Selection:

--

Need help getting started live streaming with Theta V

Hello!

I’m representing a research group at our uni doing a proof-of-concept of a telepresence robot. Something sturdier than a Roomba and selfie-stick but nothing huge.

We have bought a Ricoh Theta V camera for 360 degree view of the environment. However, we are having trouble getting live streaming to work from the camera to a client across the interwebs.

  1. The Ricoh Developer Console website is broken, so we can’t get client credential for any of the web apis and examples
  2. Ricoh won’t answer my support requests.
  3. Ricoh seems to have discontinued a lot of their APIs regarding live streaming, which seems to complicate traversing the NAT quite a lot.
  4. I tried to use the USB SDK to connect to the camera by wire to atleast get some stream working, but the ready binaries don’t find the connected device and the SDK is using such old build tools that wxWidgets won’t compile on my machine.

How can we get a simple video stream from the robot (running Windows 10 on Intel NUC mini-PC) to a user interface over the internet?

--

Task details:
Reproduce the portion of the Theta V live-streaming post starting at "We have bought" and ending at "across the interwebs.".

Stored records:
--

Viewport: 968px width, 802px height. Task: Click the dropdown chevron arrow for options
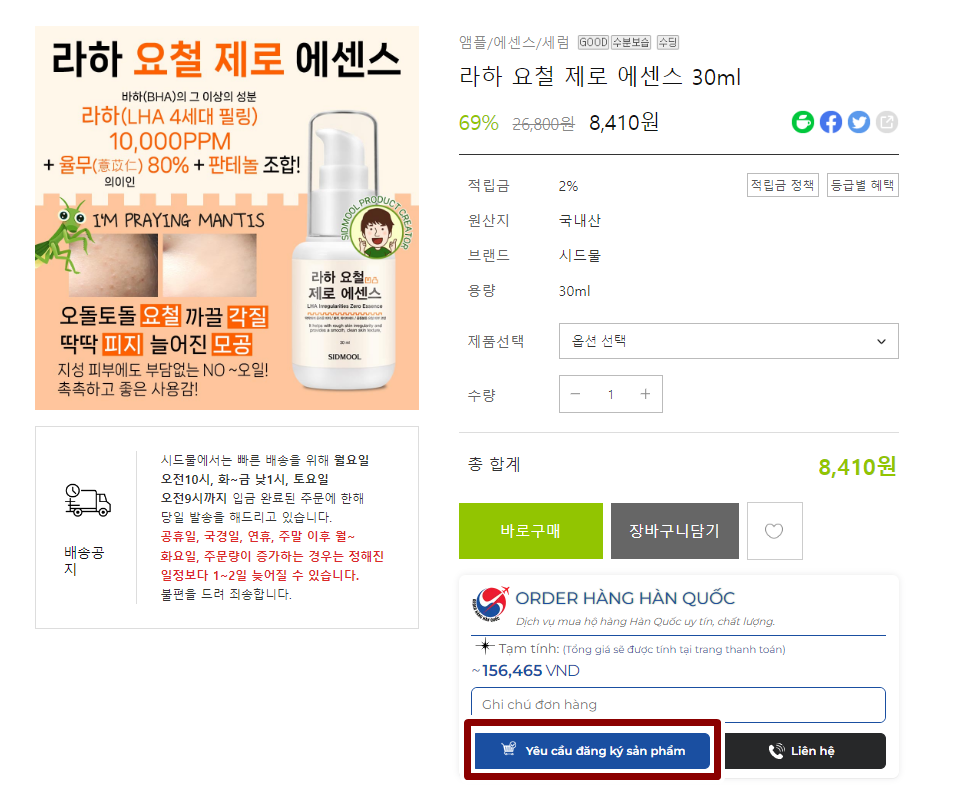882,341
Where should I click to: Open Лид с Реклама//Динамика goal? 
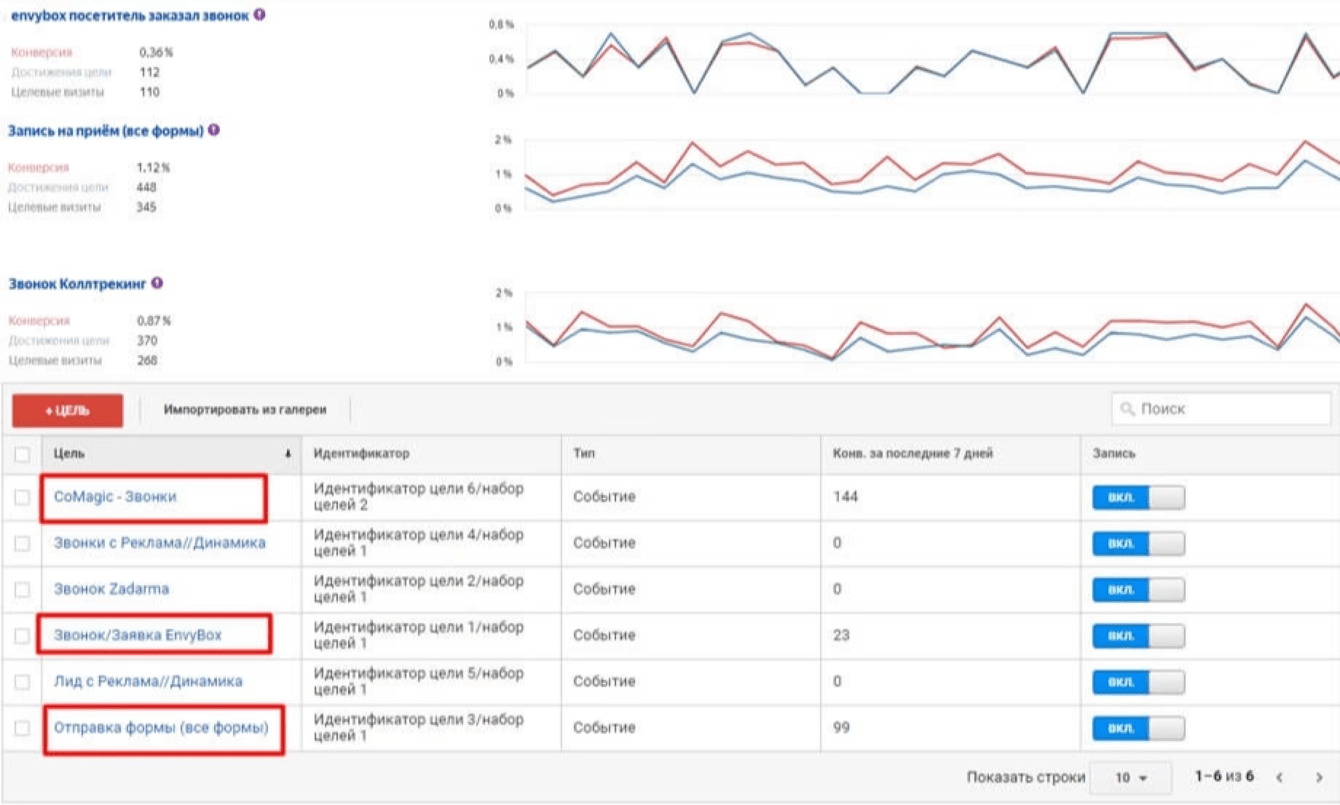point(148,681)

--

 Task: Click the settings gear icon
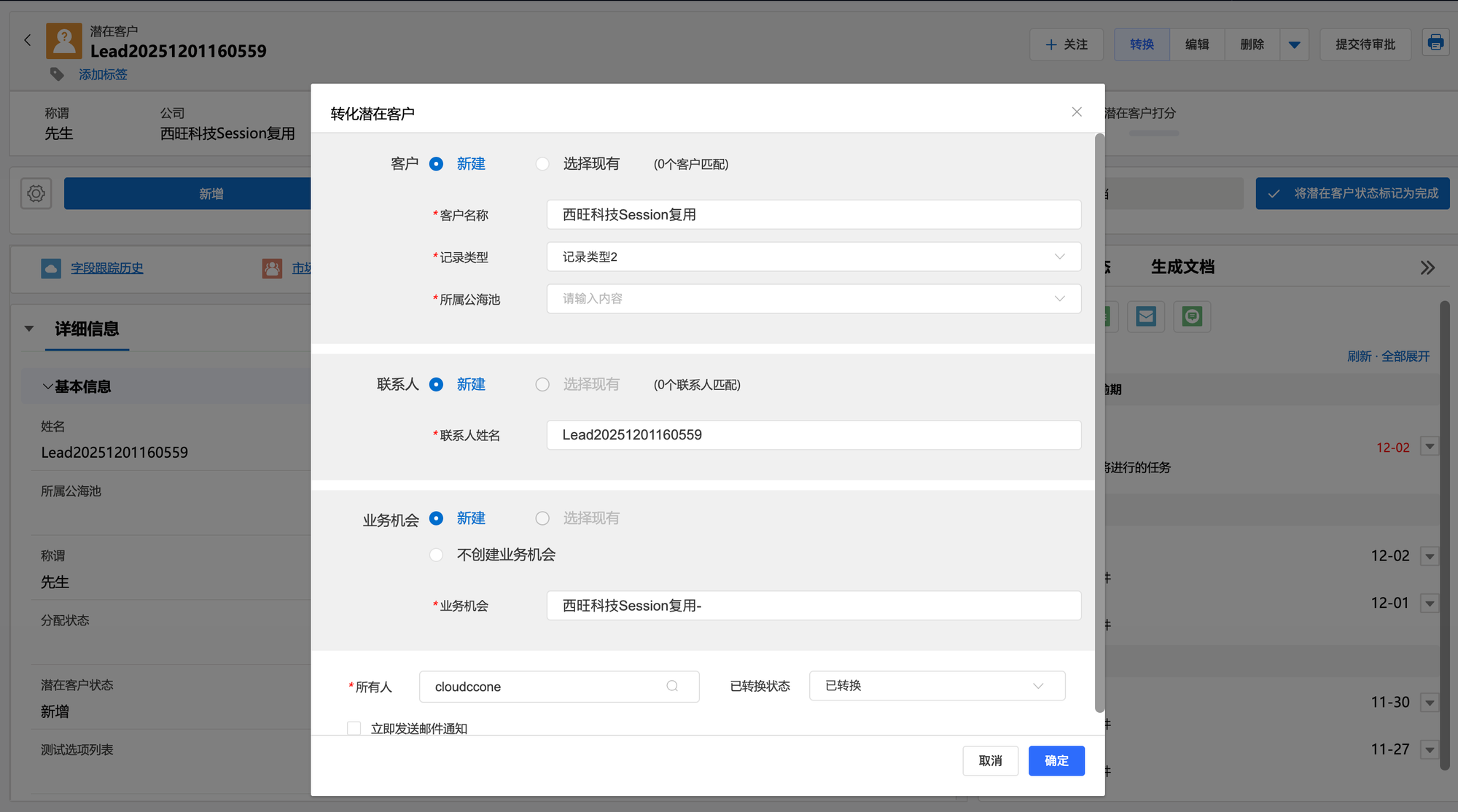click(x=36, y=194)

--

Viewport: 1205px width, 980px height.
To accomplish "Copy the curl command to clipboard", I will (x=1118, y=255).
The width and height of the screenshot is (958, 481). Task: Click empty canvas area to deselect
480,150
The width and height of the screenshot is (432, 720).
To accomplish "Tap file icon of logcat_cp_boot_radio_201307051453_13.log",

--

Solution for this exercise:
We have bought a Ricoh Theta V camera for 360 degree view of the environment. However, we are having trouble getting live streaming to work from the camera to a client across the interwebs.